Les jours où l’instabilité est à son comble sont aussi un moment où, pour la première fois, un ancien président de la République est condamné à de la prison ferme pour « corruption active », « trafic d’influence » et « recel de violation du secret professionnel ».
Et en même temps, cette semaine, c’est Robert Badinter – l’homme qui a sans doute le plus incarné le visage de la justice en France – qui entre au Panthéon . Et le jour même où le ministre de l’abolition de la peine de mort, qui a également dépénalisé l’homoxualité, devient « un grand homme » pour l’éternité (à travers des objets symboliques et non son corps), sa tombe est profanée au carré juif du cimétière de Bagneux. Le plus intime (la religion, la dépouille) et le plus politique (la République, l’antisémitisme) se mêlent en ce jour solennel. Cela met en lumière combien la question de la justice résonne avec celle du déplacement de la ligne qui sépare le public du privé.
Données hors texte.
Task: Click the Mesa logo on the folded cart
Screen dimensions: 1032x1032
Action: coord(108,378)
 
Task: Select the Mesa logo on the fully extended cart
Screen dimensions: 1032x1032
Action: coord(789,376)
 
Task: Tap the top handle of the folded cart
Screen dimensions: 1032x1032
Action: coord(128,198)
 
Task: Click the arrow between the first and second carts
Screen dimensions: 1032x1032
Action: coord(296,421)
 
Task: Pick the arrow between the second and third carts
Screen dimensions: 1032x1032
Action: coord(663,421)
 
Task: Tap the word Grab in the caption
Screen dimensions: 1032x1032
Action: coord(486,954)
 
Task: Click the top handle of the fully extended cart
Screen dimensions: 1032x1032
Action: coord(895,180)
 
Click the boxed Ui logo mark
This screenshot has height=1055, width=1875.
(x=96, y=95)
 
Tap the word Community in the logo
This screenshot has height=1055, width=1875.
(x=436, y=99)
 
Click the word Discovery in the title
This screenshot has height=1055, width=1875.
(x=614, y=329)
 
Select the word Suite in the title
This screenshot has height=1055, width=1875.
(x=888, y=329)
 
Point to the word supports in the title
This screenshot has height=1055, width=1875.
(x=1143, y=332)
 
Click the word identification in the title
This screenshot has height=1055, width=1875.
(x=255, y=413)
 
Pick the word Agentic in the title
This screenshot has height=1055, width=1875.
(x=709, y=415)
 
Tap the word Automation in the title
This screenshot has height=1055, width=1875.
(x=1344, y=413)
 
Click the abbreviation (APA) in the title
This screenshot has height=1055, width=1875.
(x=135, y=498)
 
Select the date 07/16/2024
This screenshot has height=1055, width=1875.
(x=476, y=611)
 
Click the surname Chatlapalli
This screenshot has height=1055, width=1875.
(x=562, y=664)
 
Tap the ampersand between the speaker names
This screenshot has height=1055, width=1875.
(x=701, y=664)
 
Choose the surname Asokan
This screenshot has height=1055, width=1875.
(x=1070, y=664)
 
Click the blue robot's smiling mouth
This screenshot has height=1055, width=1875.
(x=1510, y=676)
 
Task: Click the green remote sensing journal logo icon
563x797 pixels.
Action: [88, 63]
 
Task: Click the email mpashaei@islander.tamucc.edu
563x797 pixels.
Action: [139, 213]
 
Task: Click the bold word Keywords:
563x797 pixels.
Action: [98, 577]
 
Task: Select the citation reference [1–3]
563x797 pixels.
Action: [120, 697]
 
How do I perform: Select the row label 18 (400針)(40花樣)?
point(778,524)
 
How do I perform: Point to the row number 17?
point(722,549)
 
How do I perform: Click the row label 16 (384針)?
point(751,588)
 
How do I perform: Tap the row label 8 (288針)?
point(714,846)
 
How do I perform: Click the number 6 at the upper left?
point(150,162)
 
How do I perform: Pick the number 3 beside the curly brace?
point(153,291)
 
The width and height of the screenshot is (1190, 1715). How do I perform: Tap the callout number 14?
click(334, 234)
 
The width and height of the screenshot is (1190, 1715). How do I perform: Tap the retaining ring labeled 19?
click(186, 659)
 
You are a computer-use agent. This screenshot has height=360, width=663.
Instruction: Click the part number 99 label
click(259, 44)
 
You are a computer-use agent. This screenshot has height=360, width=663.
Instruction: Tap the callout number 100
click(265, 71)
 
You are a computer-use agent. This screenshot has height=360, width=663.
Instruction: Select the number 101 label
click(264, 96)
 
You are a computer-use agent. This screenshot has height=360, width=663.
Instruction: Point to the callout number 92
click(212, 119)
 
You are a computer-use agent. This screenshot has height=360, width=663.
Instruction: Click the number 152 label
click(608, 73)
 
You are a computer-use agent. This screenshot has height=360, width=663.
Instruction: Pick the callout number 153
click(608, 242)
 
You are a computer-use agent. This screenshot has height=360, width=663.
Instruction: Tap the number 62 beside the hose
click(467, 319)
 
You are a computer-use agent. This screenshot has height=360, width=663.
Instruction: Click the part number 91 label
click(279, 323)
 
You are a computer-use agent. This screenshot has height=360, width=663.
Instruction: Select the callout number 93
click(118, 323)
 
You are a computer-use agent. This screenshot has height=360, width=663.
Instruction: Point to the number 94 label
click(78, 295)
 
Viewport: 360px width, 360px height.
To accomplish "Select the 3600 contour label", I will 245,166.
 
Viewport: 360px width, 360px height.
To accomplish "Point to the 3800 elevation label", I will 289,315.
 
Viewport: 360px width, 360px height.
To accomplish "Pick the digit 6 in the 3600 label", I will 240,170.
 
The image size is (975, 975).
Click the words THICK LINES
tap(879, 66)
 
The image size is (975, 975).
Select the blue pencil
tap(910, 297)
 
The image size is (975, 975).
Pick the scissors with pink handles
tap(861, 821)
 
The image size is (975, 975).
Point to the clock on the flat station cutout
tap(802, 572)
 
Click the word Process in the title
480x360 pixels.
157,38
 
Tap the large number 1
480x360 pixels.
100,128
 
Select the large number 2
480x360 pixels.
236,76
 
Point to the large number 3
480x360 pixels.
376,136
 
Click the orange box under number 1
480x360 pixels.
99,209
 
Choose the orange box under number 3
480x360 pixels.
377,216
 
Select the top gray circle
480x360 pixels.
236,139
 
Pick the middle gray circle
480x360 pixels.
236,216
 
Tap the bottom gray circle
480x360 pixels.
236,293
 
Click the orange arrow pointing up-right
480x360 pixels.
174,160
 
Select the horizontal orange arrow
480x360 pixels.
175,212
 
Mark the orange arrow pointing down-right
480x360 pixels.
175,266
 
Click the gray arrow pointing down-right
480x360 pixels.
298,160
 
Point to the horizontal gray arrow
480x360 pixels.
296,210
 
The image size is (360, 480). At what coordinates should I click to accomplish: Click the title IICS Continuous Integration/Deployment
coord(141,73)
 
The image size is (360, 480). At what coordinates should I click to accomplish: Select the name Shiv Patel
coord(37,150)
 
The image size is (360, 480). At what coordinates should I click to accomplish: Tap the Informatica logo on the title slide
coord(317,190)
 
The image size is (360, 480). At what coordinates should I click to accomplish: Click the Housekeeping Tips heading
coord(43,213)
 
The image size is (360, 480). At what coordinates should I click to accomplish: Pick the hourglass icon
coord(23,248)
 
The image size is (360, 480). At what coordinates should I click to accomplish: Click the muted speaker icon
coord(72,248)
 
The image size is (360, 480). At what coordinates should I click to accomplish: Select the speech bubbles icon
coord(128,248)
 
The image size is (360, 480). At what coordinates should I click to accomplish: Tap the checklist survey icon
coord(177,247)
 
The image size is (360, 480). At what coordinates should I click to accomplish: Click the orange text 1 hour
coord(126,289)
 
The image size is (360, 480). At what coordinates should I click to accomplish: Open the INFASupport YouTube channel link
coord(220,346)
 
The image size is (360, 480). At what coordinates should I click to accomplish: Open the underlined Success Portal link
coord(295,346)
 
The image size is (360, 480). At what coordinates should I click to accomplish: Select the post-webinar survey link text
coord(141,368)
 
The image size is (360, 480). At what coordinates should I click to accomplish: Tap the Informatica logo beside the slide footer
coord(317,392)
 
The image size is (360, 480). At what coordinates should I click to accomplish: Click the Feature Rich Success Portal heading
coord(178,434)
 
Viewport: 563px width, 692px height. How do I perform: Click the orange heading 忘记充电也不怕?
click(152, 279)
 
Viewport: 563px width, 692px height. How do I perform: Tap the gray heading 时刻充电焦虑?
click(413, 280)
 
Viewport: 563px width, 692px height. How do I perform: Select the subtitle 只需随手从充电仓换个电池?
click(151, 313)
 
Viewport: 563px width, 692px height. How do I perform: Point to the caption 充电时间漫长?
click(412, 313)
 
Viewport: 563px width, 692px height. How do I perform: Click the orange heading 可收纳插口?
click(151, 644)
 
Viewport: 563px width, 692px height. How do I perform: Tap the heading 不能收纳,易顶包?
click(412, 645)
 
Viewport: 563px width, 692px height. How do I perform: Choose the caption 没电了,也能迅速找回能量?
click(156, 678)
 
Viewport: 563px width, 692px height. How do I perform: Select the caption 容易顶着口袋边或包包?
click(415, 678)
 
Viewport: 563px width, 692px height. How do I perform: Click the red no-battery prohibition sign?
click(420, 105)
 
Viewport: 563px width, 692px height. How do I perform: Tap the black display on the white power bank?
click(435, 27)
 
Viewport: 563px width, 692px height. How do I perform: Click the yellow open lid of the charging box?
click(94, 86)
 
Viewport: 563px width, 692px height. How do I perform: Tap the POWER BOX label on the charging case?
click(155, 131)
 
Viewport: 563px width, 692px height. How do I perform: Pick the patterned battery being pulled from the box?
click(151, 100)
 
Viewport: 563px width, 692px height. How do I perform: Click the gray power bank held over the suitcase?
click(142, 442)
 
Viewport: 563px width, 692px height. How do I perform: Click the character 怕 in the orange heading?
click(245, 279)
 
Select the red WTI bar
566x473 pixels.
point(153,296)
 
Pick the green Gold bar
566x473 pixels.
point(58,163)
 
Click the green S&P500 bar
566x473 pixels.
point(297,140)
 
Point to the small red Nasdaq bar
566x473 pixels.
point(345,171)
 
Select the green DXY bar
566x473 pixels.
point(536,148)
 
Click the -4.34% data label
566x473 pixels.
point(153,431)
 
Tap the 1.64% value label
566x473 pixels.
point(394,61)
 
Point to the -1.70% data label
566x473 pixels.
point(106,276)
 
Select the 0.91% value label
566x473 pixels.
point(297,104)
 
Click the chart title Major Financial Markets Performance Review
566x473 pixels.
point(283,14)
En culture, évidemment la Justice devant la loi était le grand thème de la saison dernière. Nous vous avons parlé, sur scène, de Hecube pas Hecube de Tiago Rodrigues et de Leviathan de Lorraine de Sagazan. Et cet été à Avignon, en une soirée exceptionnelle, Milau Rau mettait en scène le procès Pelicot dans un geste hallucinant, nous rappelant l’effet qu’il a eu en nos fondements, avec la même horreur introspective qu’ont déclenchée les témoignages des victimes de P. Diddy. De façon plus symbolique, Laurène Marx redonne voix à celles qu’on n’entend pas, comme Rita dont elle brossait le portrait au Festival d’automne.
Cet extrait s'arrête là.